Maltitol ist ein Zuckeralkohol (ein Polyol), der als Zuckerersatzstoff verwendet wird. Er hat 75-90 % der Süße von Saccharose (Haushaltszucker) und fast die gleichen Eigenschaften, mit Ausnahme der Bräunung. Maltitol ist chemisch bekannt als 4- O -α-Glucopyranosyl- d -Sorbit.
Herstellung und Verwendung
Maltitol ist ein Disaccharid, das durch Hydrierung von Maltose aus Stärke gewonnen wird. Maltitsirup ist eine Mischung aus Kohlenhydraten, die durch Hydrolyse von Stärke gewonnen wird. Dieses Produkt enthält zwischen 50 und 80 Gewichtsprozent Maltitol. Der Rest ist hauptsächlich Sorbitol mit einer kleinen Menge anderer zuckerähnlicher Stoffe.
Die hohe Süße von Maltitol ermöglicht seine Verwendung ohne Mischung mit anderen Süßungsmitteln. Im Vergleich zu anderen Zuckeralkoholen hat Maltit eine vernachlässigbare Kühlwirkung (positive Lösungswärme). Maltitol kann auch als Weichmacher in Gelatinekapseln, als Erweichungsmittel und als Feuchthaltemittel verwendet werden.
Nährwertangaben
Maltitol liefert zwischen 2 und 3 kcal/g. Maltitol wird von den menschlichen Verdauungsenzymen weitgehend unbeeinflusst und von Bakterien im Dickdarm fermentiert. Etwa 15 % des aufgenommenen Maltitols erscheint unverändert in den Fäkalien. Etwa 10 % des Maltits befinden sich im Magen.
Chemische Eigenschaften
Maltitol hat in kristallisierter Form das gleiche Volumen wie Haushaltszucker und bräunt und karamellisiert in ähnlicher Weise wie Saccharose, nachdem es durch starke Hitzeeinwirkung verflüssigt wurde. Aufgrund seiner Saccharose-ähnlichen Struktur ist Maltitol leicht zuzubereiten und in kristallisierter, pulverisierter und Sirupform im Handel erhältlich.
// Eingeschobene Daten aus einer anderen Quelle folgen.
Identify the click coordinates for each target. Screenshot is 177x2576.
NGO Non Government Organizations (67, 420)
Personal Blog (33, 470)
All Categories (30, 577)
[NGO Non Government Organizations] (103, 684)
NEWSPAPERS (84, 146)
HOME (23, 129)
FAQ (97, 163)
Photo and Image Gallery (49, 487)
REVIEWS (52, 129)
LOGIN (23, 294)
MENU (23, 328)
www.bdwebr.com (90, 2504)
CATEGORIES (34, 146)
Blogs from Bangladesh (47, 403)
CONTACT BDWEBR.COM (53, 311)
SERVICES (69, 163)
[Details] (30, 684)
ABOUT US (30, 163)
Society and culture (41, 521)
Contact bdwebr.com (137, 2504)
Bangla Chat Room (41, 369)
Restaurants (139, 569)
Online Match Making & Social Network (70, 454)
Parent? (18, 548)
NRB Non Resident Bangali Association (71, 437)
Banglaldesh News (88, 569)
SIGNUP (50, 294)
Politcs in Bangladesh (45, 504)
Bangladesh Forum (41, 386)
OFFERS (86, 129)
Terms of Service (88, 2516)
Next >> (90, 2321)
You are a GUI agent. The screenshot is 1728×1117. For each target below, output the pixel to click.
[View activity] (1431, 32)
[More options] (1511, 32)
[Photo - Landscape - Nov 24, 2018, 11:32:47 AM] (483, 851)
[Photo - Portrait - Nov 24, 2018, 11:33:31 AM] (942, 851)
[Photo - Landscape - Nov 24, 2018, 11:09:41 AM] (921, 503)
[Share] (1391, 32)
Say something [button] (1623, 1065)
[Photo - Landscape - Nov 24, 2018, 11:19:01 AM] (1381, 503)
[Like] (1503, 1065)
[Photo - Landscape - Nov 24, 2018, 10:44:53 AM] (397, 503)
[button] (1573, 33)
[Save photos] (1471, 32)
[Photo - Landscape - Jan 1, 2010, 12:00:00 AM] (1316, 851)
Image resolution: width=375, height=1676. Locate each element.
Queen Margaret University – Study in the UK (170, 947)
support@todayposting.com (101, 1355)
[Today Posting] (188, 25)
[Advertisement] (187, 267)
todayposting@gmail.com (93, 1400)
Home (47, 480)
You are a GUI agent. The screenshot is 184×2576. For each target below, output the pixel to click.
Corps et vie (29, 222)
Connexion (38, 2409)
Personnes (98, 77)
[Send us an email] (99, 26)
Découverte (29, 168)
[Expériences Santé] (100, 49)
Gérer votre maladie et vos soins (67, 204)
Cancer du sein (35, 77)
Sie wird nicht von Mundbakterien verstoffwechselt und fördert daher nicht Karies. Sie wird etwas langsamer absorbiert als Saccharose. Sein Energiewert beträgt 2,1 kcal/g (8,8 kJ/g); (Saccharose hat 3,9 kcal/G (16,2 kJ/g)
Auswirkungen auf die Verdauung
Maltitol hat eine abführende Wirkung und verursacht in der Regel Durchfall, wenn mehr als 90 g täglich konsumiert werden. Dosen von etwa 40 g können leichten Borborygmus (Magen- und Darmgeräusche) und Blähungen verursachen. Bei einem Verzehr von mehr als 90 g pro Tag kann es ebenfalls zu Durchfall kommen.